To be sure, North Carolina Dental provided antitrust enforcers with more than enough leeway to craft their own “context-dependent” criteria for active supervision. Yet the prospect of using antitrust scrutiny as leverage to second-guess the decision-making process of state supervisors raises real concerns, as to both the limits of antitrust law and its encroachment upon state prerogatives. There is a long way between rubber-stamp supervision (or no supervision at all, as was the case with the North Carolina dental board) and meeting the FTC staff’s standards for a “proper evaluation” of regulatory board actions.
Intentionally or not, the FTC’s description of “satisfactory active supervision of state board regulation” approximates federal notice-and-comment rulemaking. As Justice Alito pointed out, however, winning “a good-government seal of approval” has nothing to do with antitrust law, nor with state immunity.

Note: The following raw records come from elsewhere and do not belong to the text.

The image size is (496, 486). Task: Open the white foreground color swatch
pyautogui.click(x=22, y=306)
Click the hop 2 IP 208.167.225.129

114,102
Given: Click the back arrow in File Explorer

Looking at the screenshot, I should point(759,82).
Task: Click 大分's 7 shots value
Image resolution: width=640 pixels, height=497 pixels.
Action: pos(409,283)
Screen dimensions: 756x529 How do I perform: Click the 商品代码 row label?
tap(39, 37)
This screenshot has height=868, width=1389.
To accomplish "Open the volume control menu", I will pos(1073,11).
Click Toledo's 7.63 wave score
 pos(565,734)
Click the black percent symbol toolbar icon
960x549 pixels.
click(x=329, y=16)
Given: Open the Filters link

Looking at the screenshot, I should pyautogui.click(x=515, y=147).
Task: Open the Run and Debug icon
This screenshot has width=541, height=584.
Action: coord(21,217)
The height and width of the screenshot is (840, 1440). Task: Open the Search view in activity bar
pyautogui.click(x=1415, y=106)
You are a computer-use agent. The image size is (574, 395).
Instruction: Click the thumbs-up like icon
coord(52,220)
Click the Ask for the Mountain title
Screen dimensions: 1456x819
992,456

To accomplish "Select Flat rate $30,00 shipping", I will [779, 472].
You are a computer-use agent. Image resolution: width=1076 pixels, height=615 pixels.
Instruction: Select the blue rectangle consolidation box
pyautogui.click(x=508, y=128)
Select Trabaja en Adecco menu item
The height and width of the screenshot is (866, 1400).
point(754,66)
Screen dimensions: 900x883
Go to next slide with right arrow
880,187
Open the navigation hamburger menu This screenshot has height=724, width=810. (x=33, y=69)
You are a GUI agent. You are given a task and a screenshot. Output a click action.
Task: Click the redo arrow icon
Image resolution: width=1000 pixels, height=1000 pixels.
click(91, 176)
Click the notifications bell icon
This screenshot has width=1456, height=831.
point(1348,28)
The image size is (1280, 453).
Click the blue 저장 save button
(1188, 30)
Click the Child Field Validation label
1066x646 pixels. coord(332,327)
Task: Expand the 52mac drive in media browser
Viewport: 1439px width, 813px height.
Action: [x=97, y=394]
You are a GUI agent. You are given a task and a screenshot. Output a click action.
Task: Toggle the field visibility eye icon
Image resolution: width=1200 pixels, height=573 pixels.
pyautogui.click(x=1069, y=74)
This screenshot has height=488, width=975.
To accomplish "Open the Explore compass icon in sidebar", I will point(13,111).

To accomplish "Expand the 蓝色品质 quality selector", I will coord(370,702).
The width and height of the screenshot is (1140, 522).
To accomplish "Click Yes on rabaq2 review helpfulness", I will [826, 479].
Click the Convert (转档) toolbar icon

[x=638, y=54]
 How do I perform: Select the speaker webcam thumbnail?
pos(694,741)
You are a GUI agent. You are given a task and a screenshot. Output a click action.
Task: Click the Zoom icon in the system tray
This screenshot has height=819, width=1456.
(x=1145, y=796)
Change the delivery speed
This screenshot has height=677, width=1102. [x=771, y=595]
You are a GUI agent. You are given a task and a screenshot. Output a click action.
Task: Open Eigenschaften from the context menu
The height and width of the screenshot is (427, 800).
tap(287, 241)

The purpose of the active supervision requirement is to ensure that the anticompetitive conduct at issue is “the state’s own,” not that it constitutes wise or effective policy.
Agency staff guidance is, of course, non-binding, and states should and will receive their legal guidance from their respective attorneys general. Nonetheless, the FTC’s emboldened stance after North Carolina Dental indicates the potential for coming friction between antitrust liability and state regulatory policy. Ironically, the closer that state supervisory systems are scrutinized, the more that the sovereignty considerations at the heart of state-action immunity are implicated. The Court eventually may be called upon to weigh in again, this time on the meaning of active supervision in the context of state regulatory boards.